Tasks and exercises:
A. Reproduce the passage of the RiverFlow2D and SWMM text starting at "Several situations regarding" and ending at "et al. (2017).".
B. According to the RiverFlow2D and SWMM text, which model's time step governs the temporal advance of the simulation?

____ Study text

The solution method for and involves a finite-difference discretization with an implicit backwards Euler method in order to provide additional numerical stability (Rossman (2017)).

Water exchange between RiverFlow2D and SWMM models

Several situations regarding the flow exchange between the surface flow and the storm water system can take place. Figure displays all the possible scenarios: 1) Inflow into non-pressurized sewer, 2) Inflow into pressurized sewer, 3). Outflow over floodplain (wet or dry). Every time step, an internal algorithm compares the values of the surface water depth (\(h\)), pressure head in the pipe (\(h_p\)) and the distance between flume bottom and the invert level of the sewer (\(H=z+(z_p+H_{max})\)), in order to adequately estimate the exchange discharge in terms of the diameter of the manhole \(D_M\), area of the manhole \(A_M\), and a coefficient \(C\) which accounts for the energy losses at the manhole. The particular form used to formulate the exchange discharge \(Q_e\) follows closely the formulation suggested in Rubinato et al. (2017).

To ensure an efficient and volume conservative link between RiverFlow2D and SWMM, the RiverFlow2D time step will always govern the temporal advance of the simulation.

________
____ Data extracts

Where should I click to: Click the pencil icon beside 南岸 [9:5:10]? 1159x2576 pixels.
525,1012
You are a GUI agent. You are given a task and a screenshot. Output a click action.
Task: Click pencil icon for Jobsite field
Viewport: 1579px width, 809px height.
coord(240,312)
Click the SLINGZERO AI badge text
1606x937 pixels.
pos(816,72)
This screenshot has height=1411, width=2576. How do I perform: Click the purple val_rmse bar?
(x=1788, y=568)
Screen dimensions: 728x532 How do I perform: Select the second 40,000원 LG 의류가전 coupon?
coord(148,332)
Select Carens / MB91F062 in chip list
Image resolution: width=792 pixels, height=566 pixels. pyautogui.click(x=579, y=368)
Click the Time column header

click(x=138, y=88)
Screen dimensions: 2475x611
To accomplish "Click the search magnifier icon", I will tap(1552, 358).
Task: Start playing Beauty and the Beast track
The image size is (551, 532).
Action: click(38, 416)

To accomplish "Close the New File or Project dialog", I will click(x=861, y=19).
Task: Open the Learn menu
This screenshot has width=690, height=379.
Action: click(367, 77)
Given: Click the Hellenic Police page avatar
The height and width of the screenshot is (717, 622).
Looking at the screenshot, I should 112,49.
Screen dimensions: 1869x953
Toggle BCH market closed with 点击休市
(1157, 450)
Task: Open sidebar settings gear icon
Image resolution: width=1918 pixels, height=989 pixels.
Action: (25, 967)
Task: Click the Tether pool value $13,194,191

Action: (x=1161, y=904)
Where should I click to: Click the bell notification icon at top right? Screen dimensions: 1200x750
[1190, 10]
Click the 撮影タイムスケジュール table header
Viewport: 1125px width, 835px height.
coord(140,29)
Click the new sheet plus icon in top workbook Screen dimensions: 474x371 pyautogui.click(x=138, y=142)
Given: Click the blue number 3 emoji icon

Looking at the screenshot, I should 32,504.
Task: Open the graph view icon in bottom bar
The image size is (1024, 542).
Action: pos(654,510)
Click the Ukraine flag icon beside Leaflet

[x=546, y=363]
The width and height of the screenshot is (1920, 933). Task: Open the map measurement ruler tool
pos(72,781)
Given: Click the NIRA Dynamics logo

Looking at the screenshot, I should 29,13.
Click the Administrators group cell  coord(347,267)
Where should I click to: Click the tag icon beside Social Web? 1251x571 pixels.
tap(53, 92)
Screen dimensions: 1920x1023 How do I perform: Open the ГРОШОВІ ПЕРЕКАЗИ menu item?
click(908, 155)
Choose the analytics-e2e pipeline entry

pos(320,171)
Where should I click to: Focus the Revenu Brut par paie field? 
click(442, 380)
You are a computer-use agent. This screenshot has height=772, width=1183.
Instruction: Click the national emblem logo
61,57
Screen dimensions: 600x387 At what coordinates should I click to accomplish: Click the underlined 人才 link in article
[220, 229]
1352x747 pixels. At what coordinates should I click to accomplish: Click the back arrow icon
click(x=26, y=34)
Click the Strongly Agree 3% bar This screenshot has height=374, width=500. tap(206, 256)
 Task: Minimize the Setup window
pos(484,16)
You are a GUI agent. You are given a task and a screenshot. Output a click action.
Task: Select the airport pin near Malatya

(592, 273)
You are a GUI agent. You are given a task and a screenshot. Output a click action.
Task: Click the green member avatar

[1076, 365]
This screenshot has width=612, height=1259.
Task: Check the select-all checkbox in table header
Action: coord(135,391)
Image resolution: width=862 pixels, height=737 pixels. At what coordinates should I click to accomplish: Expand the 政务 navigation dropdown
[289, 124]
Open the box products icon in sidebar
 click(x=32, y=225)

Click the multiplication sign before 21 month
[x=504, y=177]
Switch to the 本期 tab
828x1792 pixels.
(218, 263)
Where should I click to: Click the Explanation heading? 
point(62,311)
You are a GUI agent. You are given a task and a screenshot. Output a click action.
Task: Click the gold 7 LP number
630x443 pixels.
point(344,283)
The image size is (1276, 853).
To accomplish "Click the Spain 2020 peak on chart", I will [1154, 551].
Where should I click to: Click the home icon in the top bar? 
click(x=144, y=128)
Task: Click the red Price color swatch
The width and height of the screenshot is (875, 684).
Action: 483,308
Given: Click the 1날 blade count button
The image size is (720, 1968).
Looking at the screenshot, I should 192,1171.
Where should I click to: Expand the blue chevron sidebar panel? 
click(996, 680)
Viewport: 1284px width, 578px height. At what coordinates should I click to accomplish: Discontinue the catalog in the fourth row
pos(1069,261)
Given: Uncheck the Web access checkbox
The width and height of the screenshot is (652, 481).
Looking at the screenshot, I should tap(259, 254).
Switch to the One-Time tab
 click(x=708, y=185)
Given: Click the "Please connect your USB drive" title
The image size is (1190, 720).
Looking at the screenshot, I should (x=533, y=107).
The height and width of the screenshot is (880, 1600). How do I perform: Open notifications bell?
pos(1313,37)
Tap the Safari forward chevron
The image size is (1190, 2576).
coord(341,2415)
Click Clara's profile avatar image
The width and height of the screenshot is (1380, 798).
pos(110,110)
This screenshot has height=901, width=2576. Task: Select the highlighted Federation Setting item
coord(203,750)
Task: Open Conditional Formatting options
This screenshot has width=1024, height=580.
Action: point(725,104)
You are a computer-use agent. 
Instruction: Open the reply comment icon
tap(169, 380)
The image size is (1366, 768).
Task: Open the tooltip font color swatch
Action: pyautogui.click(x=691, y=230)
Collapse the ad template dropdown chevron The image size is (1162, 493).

________

Written responses:
A.
Several situations regarding the flow exchange between the surface flow and the storm water system can take place. Figure displays all the possible scenarios: 1) Inflow into non-pressurized sewer, 2) Inflow into pressurized sewer, 3). Outflow over floodplain (wet or dry). Every time step, an internal algorithm compares the values of the surface water depth (\(h\)), pressure head in the pipe (\(h_p\)) and the distance between flume bottom and the invert level of the sewer (\(H=z+(z_p+H_{max})\)), in order to adequately estimate the exchange discharge in terms of the diameter of the manhole \(D_M\), area of the manhole \(A_M\), and a coefficient \(C\) which accounts for the energy losses at the manhole. The particular form used to formulate the exchange discharge \(Q_e\) follows closely the formulation suggested in Rubinato et al. (2017).

B. The RiverFlow2D time step.